SOURCE DATA
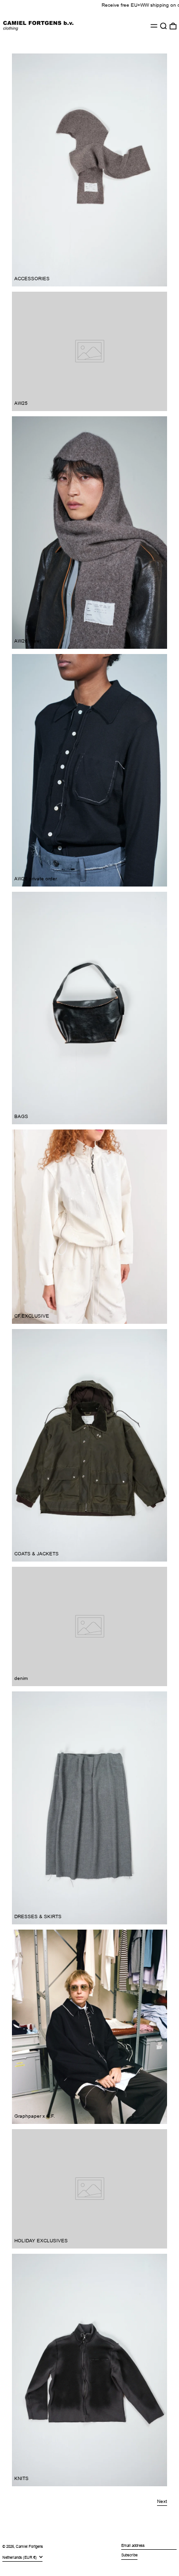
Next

* * *

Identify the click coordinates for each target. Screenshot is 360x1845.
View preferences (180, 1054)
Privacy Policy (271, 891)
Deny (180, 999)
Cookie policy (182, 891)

==

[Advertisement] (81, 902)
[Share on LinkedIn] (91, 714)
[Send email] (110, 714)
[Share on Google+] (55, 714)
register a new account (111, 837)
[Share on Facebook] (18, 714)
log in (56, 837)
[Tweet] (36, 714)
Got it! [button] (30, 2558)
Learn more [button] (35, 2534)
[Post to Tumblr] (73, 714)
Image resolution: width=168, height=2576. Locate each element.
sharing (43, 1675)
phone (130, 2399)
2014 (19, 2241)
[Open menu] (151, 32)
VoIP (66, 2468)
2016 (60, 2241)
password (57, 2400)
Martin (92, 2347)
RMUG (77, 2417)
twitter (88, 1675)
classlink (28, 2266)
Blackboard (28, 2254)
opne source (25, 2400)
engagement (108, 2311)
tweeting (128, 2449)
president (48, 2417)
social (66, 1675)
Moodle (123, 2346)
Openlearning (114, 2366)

EXERCISE
Wherever the string "each" appears in a line of the records, copy that line.

RESULT FOR THIS TASK
Identify the click coordinates for each target. Screenshot is 360x1845.
Image resolution: width=168, height=2576. Locate each element.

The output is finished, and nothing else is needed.